(Exercise material)

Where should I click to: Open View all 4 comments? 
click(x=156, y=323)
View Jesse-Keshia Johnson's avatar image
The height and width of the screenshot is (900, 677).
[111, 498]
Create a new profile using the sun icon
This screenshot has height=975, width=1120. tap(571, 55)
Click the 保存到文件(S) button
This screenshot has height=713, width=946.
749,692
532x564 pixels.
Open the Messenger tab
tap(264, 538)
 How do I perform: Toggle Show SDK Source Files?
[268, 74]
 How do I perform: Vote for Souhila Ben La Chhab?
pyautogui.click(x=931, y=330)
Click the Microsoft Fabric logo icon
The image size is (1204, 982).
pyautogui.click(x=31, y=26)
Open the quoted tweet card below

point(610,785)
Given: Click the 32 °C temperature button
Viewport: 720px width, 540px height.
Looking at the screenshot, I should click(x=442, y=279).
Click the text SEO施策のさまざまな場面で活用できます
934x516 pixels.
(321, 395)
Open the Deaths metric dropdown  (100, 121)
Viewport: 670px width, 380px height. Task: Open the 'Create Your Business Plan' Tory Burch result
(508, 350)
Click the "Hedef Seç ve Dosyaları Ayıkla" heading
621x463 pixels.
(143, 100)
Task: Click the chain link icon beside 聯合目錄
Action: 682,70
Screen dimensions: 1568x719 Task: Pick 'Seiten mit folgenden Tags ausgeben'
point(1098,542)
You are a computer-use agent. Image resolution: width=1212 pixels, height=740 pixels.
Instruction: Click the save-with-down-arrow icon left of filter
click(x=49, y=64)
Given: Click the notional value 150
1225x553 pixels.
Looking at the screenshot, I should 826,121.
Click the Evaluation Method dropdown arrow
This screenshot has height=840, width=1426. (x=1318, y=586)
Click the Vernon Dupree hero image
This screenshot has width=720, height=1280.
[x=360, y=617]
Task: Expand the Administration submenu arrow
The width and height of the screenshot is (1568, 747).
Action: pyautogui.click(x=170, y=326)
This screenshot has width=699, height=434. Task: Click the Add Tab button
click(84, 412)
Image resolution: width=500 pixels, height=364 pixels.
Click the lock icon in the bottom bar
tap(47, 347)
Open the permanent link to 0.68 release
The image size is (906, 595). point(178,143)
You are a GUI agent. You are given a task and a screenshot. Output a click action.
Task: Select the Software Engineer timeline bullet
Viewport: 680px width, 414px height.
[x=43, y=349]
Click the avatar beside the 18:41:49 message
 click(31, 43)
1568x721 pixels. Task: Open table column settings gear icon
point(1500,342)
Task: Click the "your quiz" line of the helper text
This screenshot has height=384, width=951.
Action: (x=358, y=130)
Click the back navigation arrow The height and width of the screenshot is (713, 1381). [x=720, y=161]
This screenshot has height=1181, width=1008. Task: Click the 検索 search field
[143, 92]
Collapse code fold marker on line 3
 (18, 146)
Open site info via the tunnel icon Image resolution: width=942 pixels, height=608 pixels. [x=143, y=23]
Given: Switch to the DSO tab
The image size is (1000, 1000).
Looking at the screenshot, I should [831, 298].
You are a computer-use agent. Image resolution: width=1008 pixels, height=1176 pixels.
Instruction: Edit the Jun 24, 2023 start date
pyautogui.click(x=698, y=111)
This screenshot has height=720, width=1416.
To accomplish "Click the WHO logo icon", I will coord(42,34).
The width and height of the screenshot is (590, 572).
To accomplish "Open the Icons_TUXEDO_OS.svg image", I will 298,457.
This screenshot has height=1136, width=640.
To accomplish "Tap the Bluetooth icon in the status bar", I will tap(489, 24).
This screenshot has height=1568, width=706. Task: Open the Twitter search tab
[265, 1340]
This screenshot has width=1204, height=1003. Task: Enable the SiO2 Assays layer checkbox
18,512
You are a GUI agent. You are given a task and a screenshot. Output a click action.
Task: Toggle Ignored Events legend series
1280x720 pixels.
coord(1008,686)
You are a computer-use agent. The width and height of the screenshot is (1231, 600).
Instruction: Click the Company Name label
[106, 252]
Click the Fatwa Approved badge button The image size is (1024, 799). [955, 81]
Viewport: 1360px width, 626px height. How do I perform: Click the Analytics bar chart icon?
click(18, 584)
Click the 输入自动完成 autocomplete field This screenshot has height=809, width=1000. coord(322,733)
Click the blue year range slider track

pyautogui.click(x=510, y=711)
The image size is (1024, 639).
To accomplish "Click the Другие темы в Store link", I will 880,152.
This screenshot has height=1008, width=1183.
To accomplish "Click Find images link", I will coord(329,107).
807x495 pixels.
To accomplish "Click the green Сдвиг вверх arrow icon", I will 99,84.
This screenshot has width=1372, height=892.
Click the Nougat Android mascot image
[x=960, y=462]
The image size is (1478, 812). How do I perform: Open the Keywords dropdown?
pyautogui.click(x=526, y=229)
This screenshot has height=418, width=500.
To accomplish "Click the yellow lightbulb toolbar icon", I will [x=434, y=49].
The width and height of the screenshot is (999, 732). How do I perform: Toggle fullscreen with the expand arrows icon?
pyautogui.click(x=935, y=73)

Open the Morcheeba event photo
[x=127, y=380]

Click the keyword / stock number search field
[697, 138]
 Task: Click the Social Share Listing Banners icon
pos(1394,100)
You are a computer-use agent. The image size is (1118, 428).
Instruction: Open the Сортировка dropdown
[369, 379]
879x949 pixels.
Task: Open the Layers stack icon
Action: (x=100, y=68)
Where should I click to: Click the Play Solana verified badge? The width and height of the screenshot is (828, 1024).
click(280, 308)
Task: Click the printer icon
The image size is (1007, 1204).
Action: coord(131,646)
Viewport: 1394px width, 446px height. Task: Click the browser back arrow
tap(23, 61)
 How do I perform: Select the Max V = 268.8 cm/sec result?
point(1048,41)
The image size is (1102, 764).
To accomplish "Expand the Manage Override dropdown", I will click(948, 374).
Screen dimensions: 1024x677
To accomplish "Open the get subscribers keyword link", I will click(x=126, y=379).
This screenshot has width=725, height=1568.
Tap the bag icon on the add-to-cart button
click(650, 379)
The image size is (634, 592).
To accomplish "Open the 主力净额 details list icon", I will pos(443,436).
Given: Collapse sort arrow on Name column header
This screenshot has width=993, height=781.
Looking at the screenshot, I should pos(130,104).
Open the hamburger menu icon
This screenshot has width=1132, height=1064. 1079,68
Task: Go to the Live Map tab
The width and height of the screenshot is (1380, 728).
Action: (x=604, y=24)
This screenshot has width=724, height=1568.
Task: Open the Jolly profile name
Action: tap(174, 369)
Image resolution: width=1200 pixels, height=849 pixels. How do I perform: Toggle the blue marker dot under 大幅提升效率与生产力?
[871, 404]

(End Exercise material)

Exercise details:
The lines to return run from the one containing "Given: Collapse sort" through the last line of the material above. Please reproduce them exactly.

Reply to the task:
Given: Collapse sort arrow on Name column header
This screenshot has width=993, height=781.
Looking at the screenshot, I should pos(130,104).
Open the hamburger menu icon
This screenshot has width=1132, height=1064. 1079,68
Task: Go to the Live Map tab
The width and height of the screenshot is (1380, 728).
Action: (x=604, y=24)
This screenshot has width=724, height=1568.
Task: Open the Jolly profile name
Action: tap(174, 369)
Image resolution: width=1200 pixels, height=849 pixels. How do I perform: Toggle the blue marker dot under 大幅提升效率与生产力?
[871, 404]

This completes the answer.